Yoga Isn’t the Only Workout You Should Be Doing Barefoot

Photo: Getty Images/Anchiy
Walking around the gym with your shoes off sounds super weird and maybe a little unhygienic. But people are ditching their footwear in the weight room with good reason. For starters, weightlifting barefoot builds strength and helps you to find the optimal firing position.

According to San Francisco-based personal trainer Austin Lopez, CSCS, the main reason why lifters go barefoot is that it allows for a stronger connection. "When you're barefoot, there's little to nothing impeding your ability to feel your foot gripping the ground," Lopez says. And that's important. Direct contact with the ground means you're able to fully utilize the tiny nerves on the bottom of your feet, which is crucial for control and stability, says podiatrist Emily Splichal, DPM.

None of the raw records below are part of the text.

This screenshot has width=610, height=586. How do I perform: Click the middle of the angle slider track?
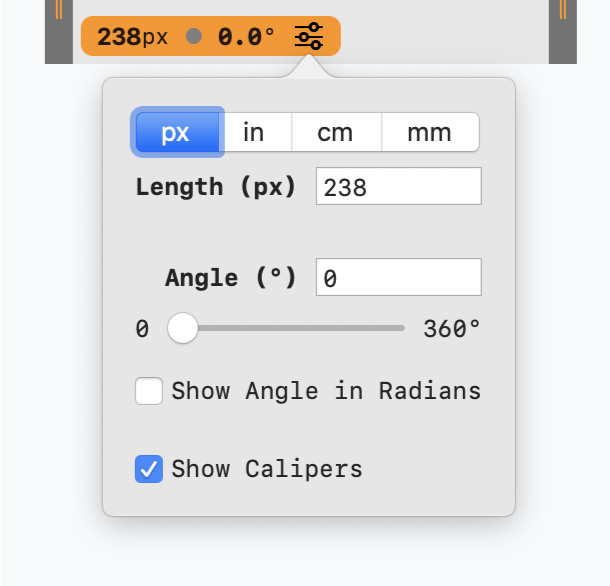tap(293, 328)
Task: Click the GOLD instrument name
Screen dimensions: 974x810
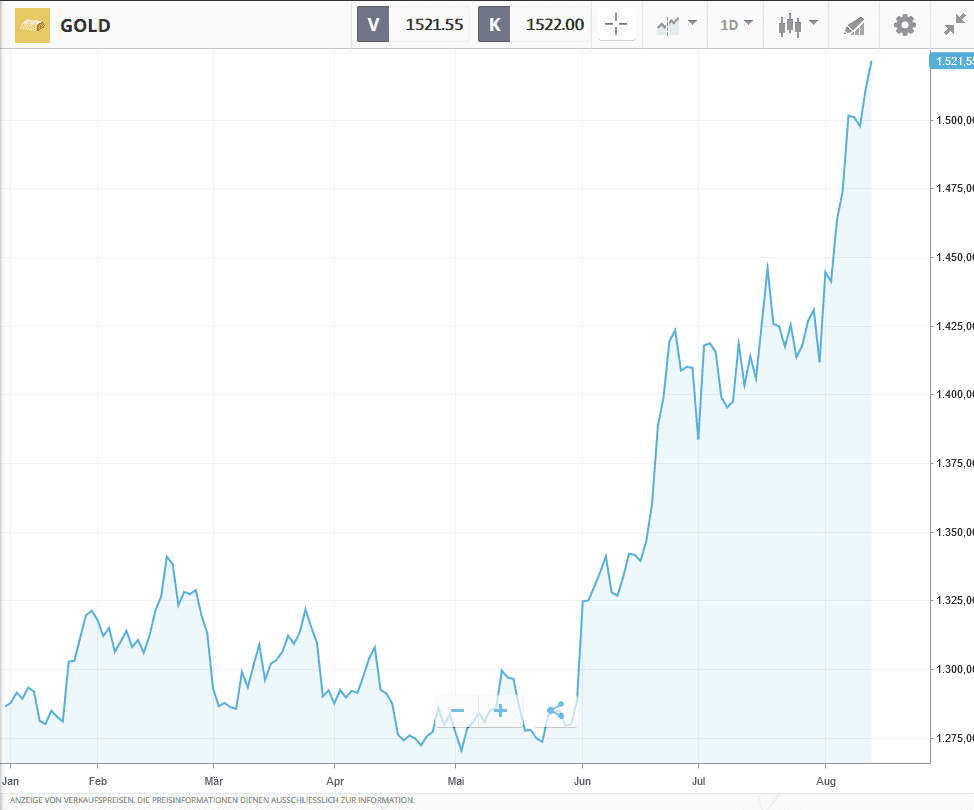Action: [x=86, y=25]
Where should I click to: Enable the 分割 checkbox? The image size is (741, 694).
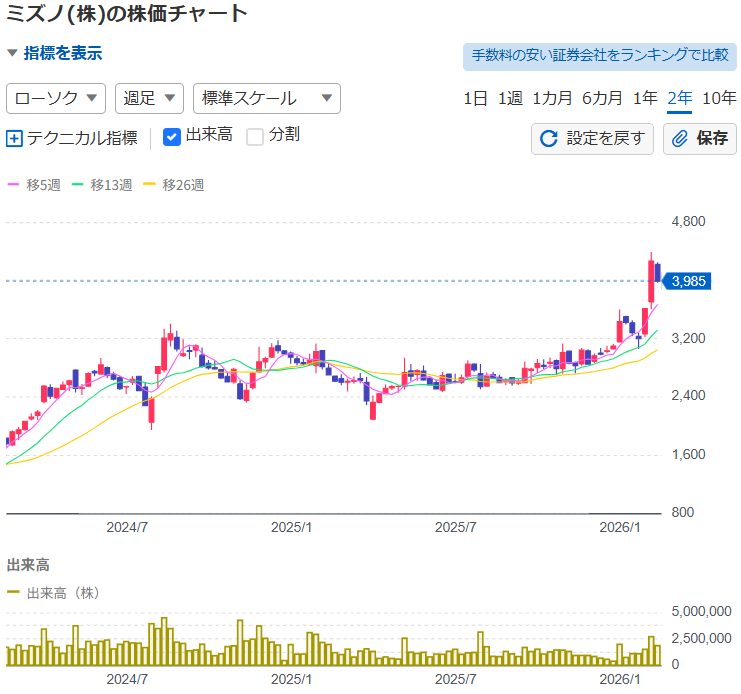point(255,137)
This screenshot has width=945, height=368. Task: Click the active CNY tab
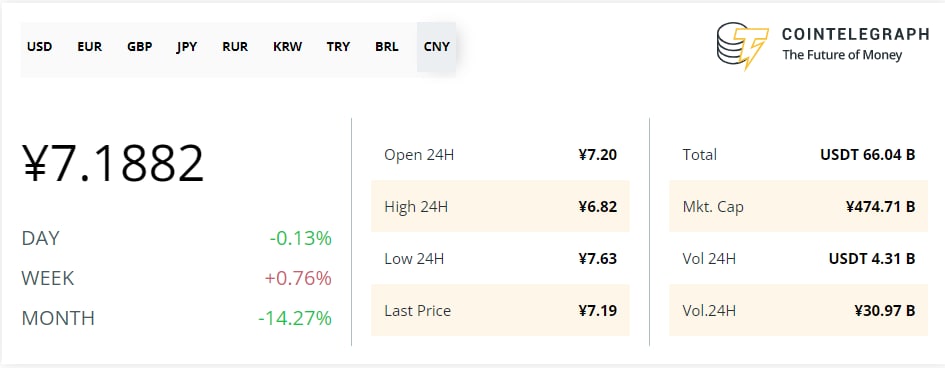tap(436, 47)
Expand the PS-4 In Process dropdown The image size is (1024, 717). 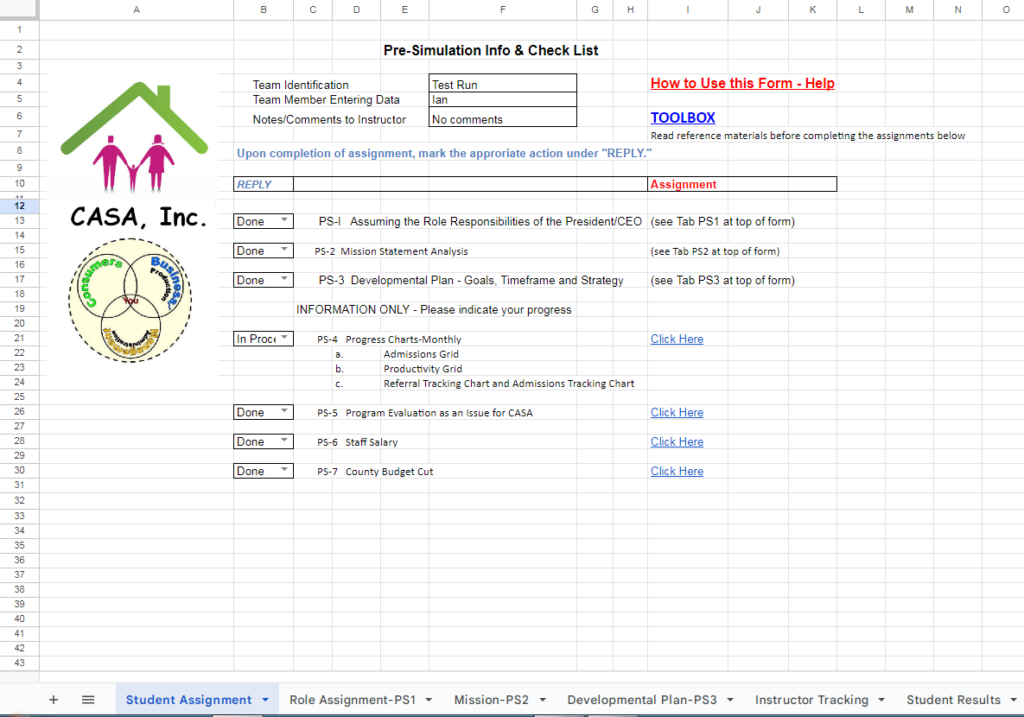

Balance and control certainly come in handy when you're lifting a few (or a few hundred) pounds off the ground. "Particularly with heavy leg exercises, if you're properly gripping the ground, you'll not only activate your glutes more effectively, but you'll also create sufficient space for your femur to exit the hip socket," says Lopez. "That combination stabilizes the movement and increases range of motion. It really helps build a neuromuscular connection."

Increased awareness helps you tap into your full potential in addition to enhancing your overall experience at the gym: "You can enjoy truly feeling a lift you're doing," says Lopez. And if people look at you funny, just smile and remember you know something they don't. It might feel a little off at first, but it won't be long before you're a stronger version of you.